The Data Analysis Software

After a recording is made by the data acquisition software, the data file can be analysed.  Typical files are very large (>10 GB) and because the resolution requirements are not stringent, the file is decimated in time by reading in blocks selectable in size (64, 128, 256 or 512 samples) and a complex FFT individually performed on each block of IQ data.   The results of each block are summed after being 'dark frame' corrected and the final result displayed.

Results Display Options

The data analysis GUI allows configuration of the display graph including slope compensation, offset and scale as well as velocity display limits and bin range cropping.   Selectable degrees of moving average filtering are provided.

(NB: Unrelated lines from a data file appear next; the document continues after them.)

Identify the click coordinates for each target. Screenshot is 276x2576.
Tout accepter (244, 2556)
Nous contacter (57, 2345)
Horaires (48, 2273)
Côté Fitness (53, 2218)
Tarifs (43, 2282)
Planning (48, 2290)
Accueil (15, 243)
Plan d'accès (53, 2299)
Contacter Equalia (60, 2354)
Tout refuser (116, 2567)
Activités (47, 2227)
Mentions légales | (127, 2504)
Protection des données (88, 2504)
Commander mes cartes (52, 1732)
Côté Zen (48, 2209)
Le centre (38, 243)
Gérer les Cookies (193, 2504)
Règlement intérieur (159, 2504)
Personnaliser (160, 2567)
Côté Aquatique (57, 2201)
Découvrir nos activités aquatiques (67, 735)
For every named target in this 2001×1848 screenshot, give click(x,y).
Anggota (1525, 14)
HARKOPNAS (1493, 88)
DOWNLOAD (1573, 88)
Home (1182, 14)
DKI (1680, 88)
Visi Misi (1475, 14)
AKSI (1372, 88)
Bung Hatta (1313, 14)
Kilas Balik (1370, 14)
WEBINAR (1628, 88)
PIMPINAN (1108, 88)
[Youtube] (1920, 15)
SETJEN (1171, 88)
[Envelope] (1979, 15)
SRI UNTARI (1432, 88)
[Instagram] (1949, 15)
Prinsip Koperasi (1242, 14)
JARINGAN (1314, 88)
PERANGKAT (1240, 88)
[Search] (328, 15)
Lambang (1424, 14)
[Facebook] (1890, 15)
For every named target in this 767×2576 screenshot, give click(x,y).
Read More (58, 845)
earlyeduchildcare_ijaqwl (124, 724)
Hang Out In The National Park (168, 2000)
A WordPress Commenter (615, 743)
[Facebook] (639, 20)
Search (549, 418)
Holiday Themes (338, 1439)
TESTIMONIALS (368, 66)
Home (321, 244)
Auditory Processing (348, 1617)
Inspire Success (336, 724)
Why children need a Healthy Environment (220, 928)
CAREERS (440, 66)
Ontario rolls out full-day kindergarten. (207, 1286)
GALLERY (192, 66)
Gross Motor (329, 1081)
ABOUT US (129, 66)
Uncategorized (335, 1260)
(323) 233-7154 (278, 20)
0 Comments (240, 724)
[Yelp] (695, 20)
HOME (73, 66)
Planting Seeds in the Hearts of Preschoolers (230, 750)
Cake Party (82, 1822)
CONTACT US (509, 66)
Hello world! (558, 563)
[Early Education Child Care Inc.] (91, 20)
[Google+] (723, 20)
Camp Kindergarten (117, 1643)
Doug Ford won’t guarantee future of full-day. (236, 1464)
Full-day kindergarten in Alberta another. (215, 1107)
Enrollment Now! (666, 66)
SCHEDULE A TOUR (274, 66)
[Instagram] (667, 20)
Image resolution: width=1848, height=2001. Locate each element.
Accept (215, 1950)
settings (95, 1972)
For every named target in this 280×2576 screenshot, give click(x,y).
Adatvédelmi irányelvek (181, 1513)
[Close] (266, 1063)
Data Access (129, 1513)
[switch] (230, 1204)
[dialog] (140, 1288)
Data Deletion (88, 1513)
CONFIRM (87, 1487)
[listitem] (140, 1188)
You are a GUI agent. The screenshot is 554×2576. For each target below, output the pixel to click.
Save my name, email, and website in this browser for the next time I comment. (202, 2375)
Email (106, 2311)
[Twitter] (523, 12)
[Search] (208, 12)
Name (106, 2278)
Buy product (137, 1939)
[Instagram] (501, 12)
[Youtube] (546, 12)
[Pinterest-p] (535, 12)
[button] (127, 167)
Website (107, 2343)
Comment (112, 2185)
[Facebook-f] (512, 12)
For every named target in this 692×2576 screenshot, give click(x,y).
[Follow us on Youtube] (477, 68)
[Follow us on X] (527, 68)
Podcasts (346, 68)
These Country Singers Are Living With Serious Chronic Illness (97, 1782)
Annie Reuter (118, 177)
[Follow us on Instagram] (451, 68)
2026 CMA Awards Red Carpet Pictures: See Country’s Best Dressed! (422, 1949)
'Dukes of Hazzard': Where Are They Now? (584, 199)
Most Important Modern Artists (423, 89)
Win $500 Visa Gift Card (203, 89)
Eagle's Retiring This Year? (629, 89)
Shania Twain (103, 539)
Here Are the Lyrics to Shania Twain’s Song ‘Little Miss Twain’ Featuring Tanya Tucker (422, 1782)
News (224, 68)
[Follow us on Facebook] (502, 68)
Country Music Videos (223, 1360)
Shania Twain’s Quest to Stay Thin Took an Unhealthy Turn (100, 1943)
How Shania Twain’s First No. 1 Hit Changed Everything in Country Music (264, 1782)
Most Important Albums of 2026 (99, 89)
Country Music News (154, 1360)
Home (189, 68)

A typical result is shown below...

Results can be exported to other programs via the clipboard or to a graphic file in various formats.

RTL Dongle ADC Offset

The IQ data saved in the acquisition file is in the form of unsigned 8-bit bytes where integer values range from 0 to 255 (00H to FFH).  The RF signal is bi-polar (AC) with +ve and -ve excursions, but the RTL dongle ADC outputs values from 0 to 255 where a value around 127 (128) represents 0V.  This offset needs to be removed from the data before FFT analysis is done otherwise a big spike at DC (the centre frequency in the complex FFT output) will contaminate the spectrum display.  As most FFT algorithms using floating-point input values the value of 127.5 is usually subtracted from the unsigned byte data read from the IQ data file - but that doesn't address the small, but significant, hardware residual offset in the RTL ADC.

To determine the combination of the binary offset  and the residual hardware offset, the incoming IQ data values can be averaged.   The data analysis software assumes an offset (say, 127.5) and then calculates a mean value for each incoming block of data and dynamically updates the offset value to be subtracted.  By this method virtually no DC spike remains in the result at the end of the process.  The offset is fairly accurately determined in the first block (say, 64 samples) and so an accurate adjustment largely happens in the first 100 uS of the data file for a sampling rate of 2.4 Msps - so even though the measured offset can be saved for the next analysis, this action is not necessary.

Note that it is not valid to cast from unsigned to signed in the code - a mathematical conversion is necessary.